I don’t know what the right answer is as far as whether we as a community of iOS automation users should be using the Workflow app going forward or not. For me personally, I can’t continue to use the app for work critical items anymore. I just can’t. I choose my hardware and software tools very carefully because my time is very constrained. My day job as an engineer is enough to make most people claim that as a full plate, but in addition to that I maintain this blog and I am a core writer for GeekDad.com. So every little bit of my time counts. I like using apps that have a revenue model that supports long-term usage...meaning the developers are making money and I can count on the app being around for a while. Workflow is no longer one of those apps for me. If you publish an example usage of your app in an example gallery that crashes the app and it does this for 3-months you are sending a pretty clear message that maintaining that app is not the priority. I’m sure there will be an update coming very soon for the Workflow app and that it will fix this particular issue. But as we all know Apple tends to cater to the average user. The average iOS user is not a “power user,” so if we as a community of iOS automation users are hoping that Apple is going to take the engine of Workflow and give us powerful built-in automation in the near future I fear we will be disappointed. Maybe I’m wrong. Maybe Apple will do just that, but with Apple all but abandoning the Automator app on the Mac and getting rid of Sal Soghoin (the Product Manager of automation) I think it is safe to say that the future of automation at Apple is in flux.
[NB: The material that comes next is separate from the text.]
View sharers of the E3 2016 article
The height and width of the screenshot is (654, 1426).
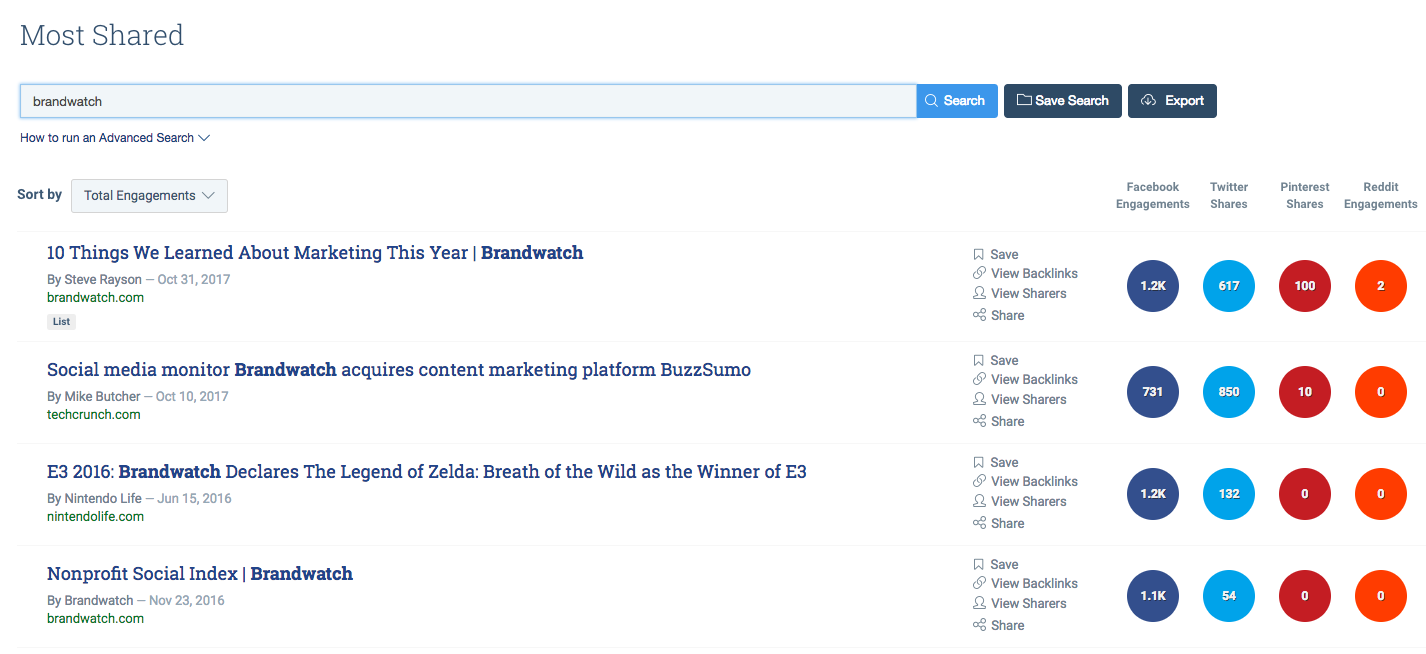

Right now I have about 30 custom workflows inside the Workflow app and I will continue to use some of those workflows going forward. But there are several workflows that I rely on to get work done. They are critical to me being productive. The next Workflow app update may fix the Edit Image action but break something else and I can’t afford to lose another 3-months of productivity to that kind of uncertainty. For me the Workflow app is no longer a “go-to” tool. It can’t be because I can no longer trust that it is going to work for me. I will continue to use the app for small automation tasks that are not work critical items, but for important tasks I will be looking elsewhere even if that means a less efficient solution. Because in the end it just has to work.